What the task requires
Resume the opinion piece on Speaker Pelosi's prescription drug bill, picking up after its final paragraph.

Document extract
##############################
- - Tuesday, November 5, 2019

Presidential campaigns reveal important truths about political parties. It’s easy to pass off candidates’ debate comments and stump speeches as mere political rhetoric. But leading Democrats’ support for nationalized health care isn’t just theoretical.

We’re already seeing Democrats’ radical approach in real legislative proposals, such as House Speaker Nancy Pelosi’s prescription drug legislation, H.R. 3. This proposal would accelerate the nationalization of health care, diminishing patients’ access to the treatments of today as well as the cures of tomorrow.  

The Pelosi plan mandates the government “negotiate” drug prices, not just on behalf of federal programs, but for the entire private sector as well. Traditionally, the government is not permitted to interfere with price negotiations — and for good reason. Government interference would undermine the market-based structure of our health care system, which fosters competition between plans and incentivizes them to cover the widest range of drugs and therapies possible. This change would lead to an increase in access restrictions, resulting in delays and disruptions in vital care for American patients.



The plan would also allow federal officials to set drug prices based on the prices found in six foreign, government-controlled health systems. This is not the U.S. secretary of Health and Human Services negotiating a price; it is allowing the French minister of Health and other foreign officials to dictate the U.S. market.

This form of government price-setting dramatically limits patients’ access to treatment. Patients in the reference countries listed in the Pelosi plan lack access to many of the latest innovations to treat cancer, diabetes, respiratory conditions and cardiovascular disease. For example, while nearly 90 percent of new medicines launched around the world from 2011 to 2018 are available in the United States, only 51 percent of these are available in the six reference countries, on average. This is unacceptable and hardly a system that our political leaders should look to replicate.

Mrs. Pelosi’s plan will also have a devastating impact on investment in U.S. biomedical innovation. The plan stipulates that if a pharmaceutical company fails to agree to the government’s determined price, it will face a tax of up to 95 percent of a product’s total U.S. revenue — effectively a death penalty for private companies, especially start-ups and small, highly innovative biopharmaceutical firms. This would be a crushing blow to not only the medical industry but our economy as a whole.
##############################
Given entries
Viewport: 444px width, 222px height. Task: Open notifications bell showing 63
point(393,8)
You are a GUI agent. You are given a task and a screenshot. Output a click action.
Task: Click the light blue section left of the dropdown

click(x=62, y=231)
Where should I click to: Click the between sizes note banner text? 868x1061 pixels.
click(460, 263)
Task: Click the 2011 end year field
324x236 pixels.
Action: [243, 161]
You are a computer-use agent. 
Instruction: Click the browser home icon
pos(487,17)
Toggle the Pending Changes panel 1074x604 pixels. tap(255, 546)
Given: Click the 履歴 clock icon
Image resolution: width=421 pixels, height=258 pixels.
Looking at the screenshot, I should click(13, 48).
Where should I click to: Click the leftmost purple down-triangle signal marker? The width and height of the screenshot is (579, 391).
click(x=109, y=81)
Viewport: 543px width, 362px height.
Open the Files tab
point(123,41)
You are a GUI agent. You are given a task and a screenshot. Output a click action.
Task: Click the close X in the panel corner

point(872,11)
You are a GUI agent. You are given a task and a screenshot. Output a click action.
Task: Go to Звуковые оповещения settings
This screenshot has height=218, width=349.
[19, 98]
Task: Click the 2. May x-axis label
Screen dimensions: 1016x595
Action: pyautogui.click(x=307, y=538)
##############################
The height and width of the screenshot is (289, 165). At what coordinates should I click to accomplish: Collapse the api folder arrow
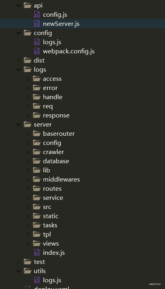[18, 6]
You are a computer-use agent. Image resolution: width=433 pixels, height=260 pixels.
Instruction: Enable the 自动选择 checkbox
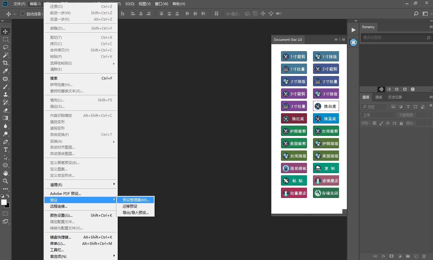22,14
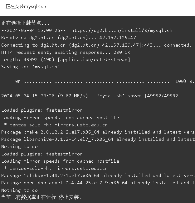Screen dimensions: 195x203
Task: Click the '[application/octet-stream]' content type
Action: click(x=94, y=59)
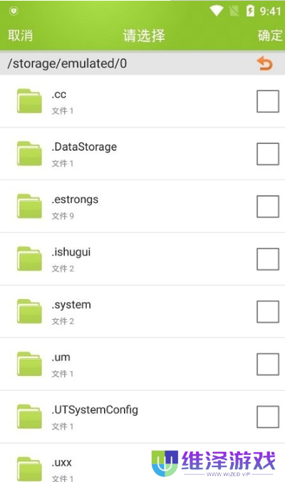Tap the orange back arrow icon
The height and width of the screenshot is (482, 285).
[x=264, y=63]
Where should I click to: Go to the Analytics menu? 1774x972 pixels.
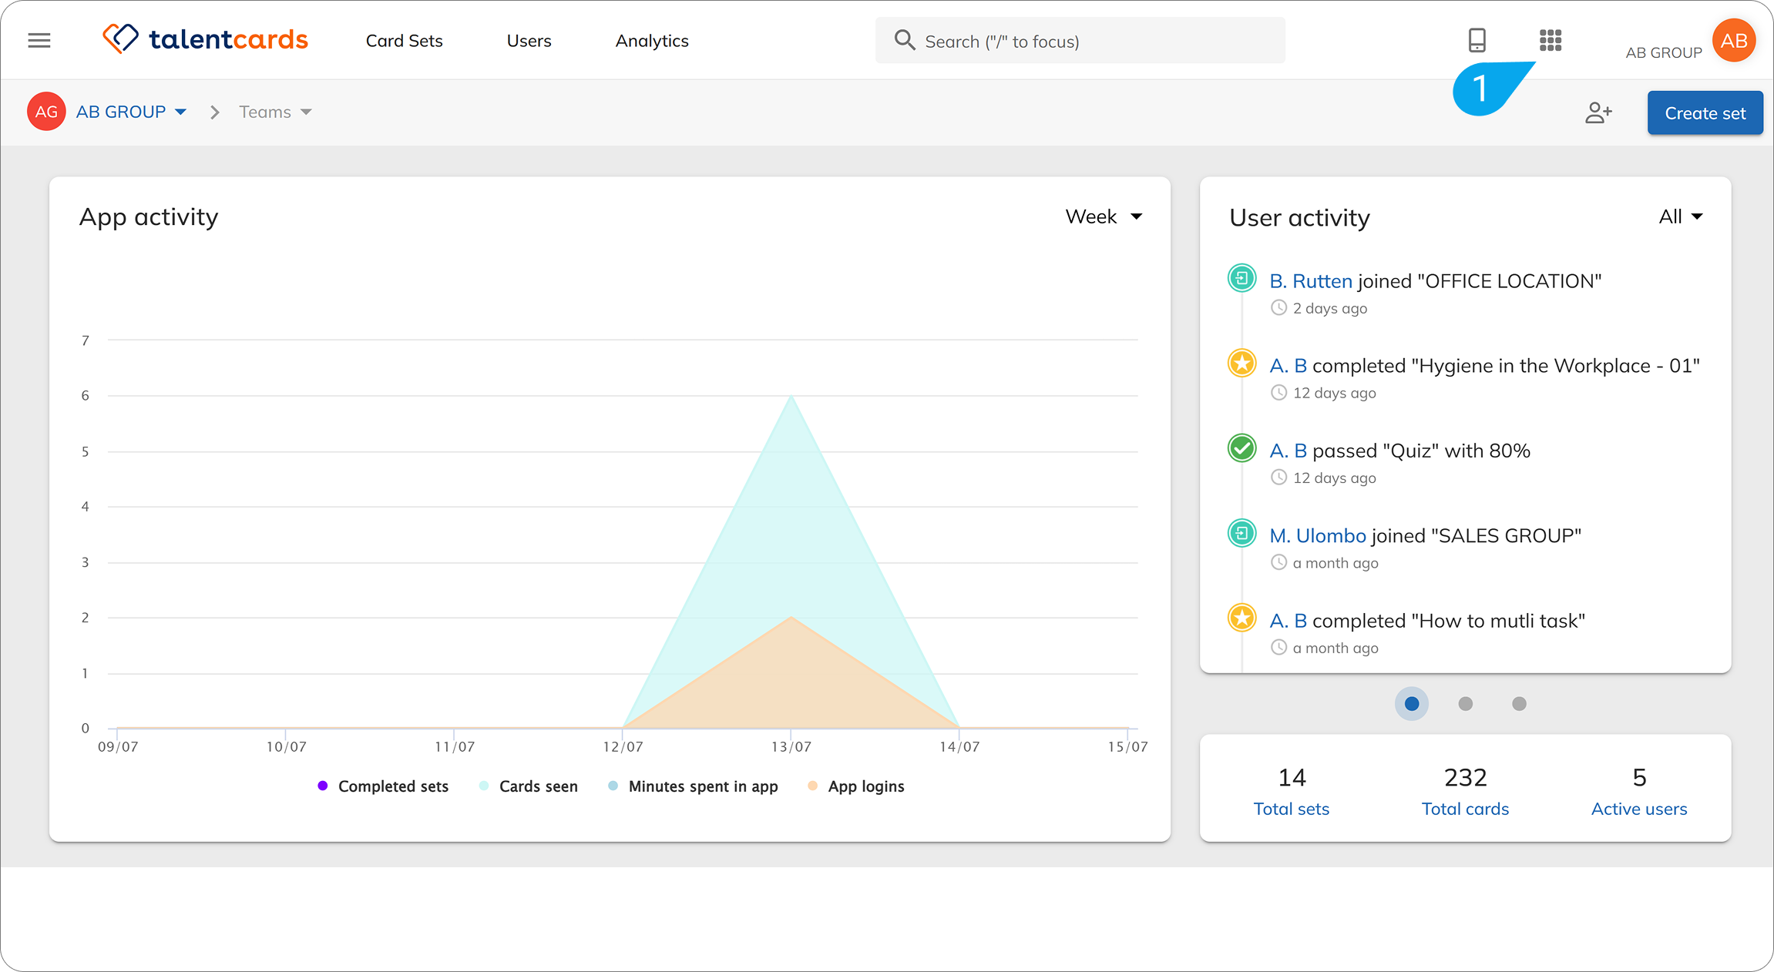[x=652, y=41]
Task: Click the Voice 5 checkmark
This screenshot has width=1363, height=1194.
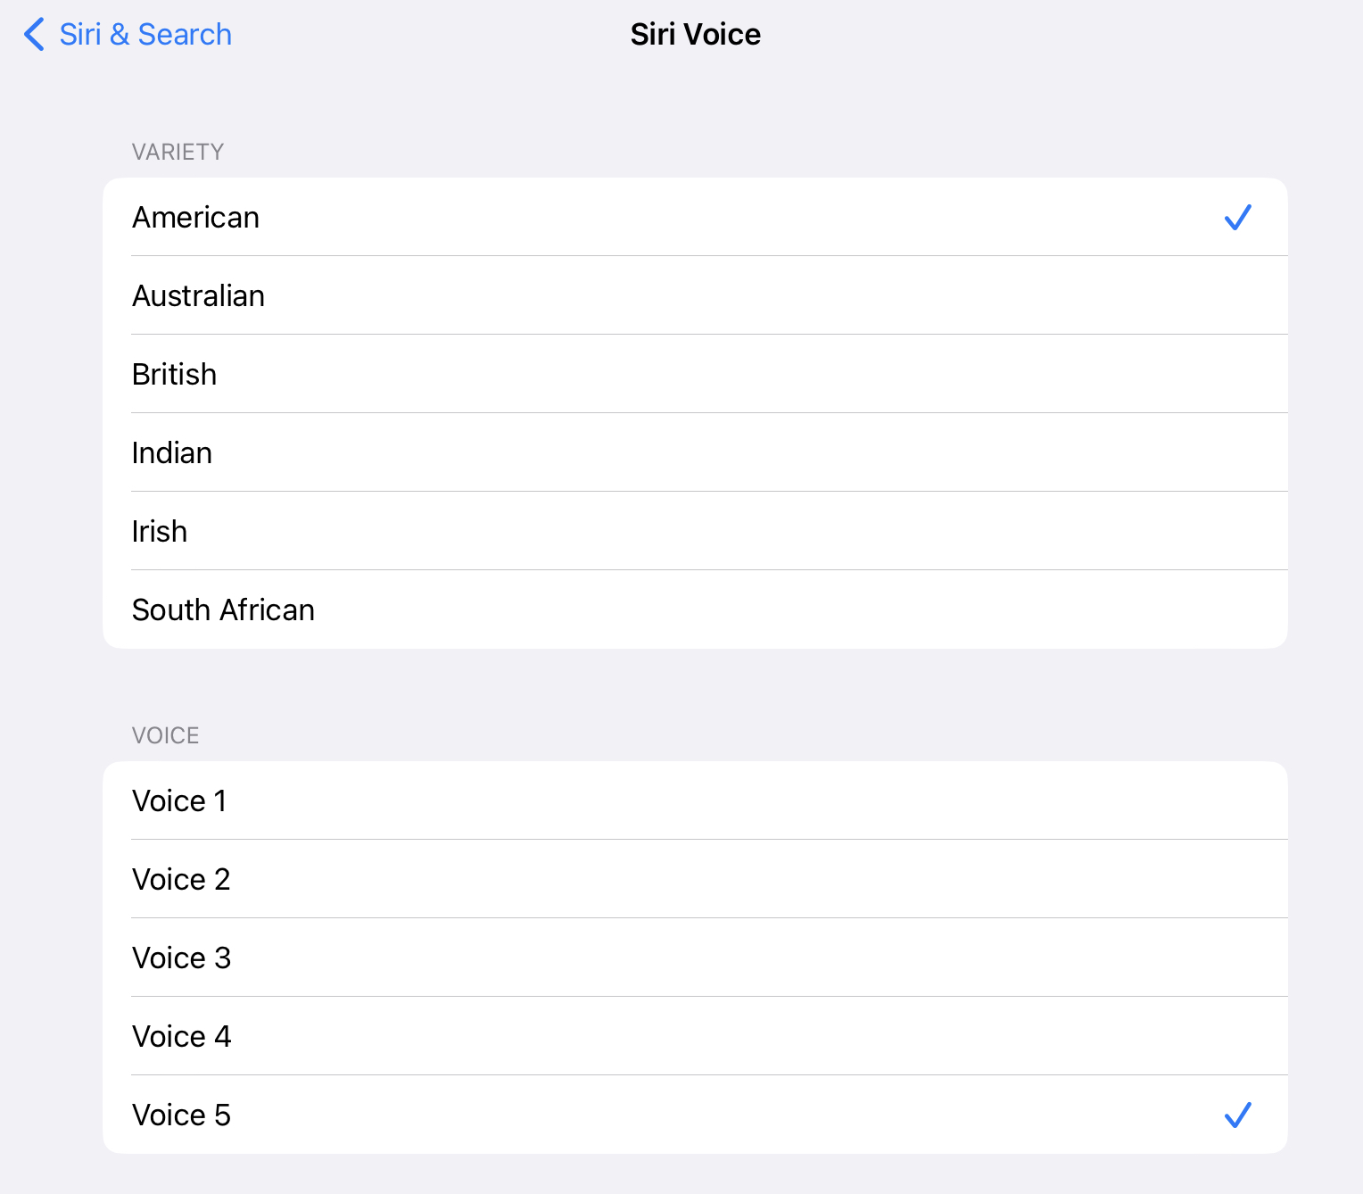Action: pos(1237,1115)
##############################
Your response
The United States has always been a leader in medical advancement, fostering a research and development environment that continually produces new, more effective drugs and treatments. America’s biopharmaceutical industry supports more than 4 million jobs. The Pelosi plan would undermine our competitive advantage in biomedical research, potentially leading to the permanent loss of between 720,000 and 1.4 million high-quality U.S. jobs. Research at universities and hospitals in all 50 states, especially research-intensive states such as California, Massachusetts, Michigan, Minnesota, Pennsylvania and New Jersey, could also be put at risk.

This ultimately brings Congress to a crucial and likely revealing crossroads. Will lawmakers bend to the radical elements of Mrs. Pelosi’s plan and begin the nationalization of U.S. health care — restricting patient access, imperiling future cures and costing the economy a million jobs? Or will they pump the brakes on dangerous policies that risk harming the industry, the larger health care system and the patients who rely on it?

Yes, health care reform is needed, but this can be accomplished through common-sense ideas, such as capping patients’ out-of-pocket costs, ensuring that the savings from drug company discounts are passed through to patients, and continuing the FDA’s record-breaking number of generic drug approvals to increase competition and lower costs. What we don’t need are policies imported from government-run health systems abroad that command and control whether new medicines will be available to patients and which patients can receive them.

Unless Democrats change course, the 2020 presidential and congressional elections will be a choice between two very different visions for our country. Republicans promoting economic growth and job creation based on sound fiscal management, pro-competitive policies and common-sense regulatory reforms. And Democrats following their Pied Pipers on the left, advancing policies that could inflict long-standing damage to the health care system and the economy.

I know which vision the American people share.

• Chris Christie is the former governor of New Jersey.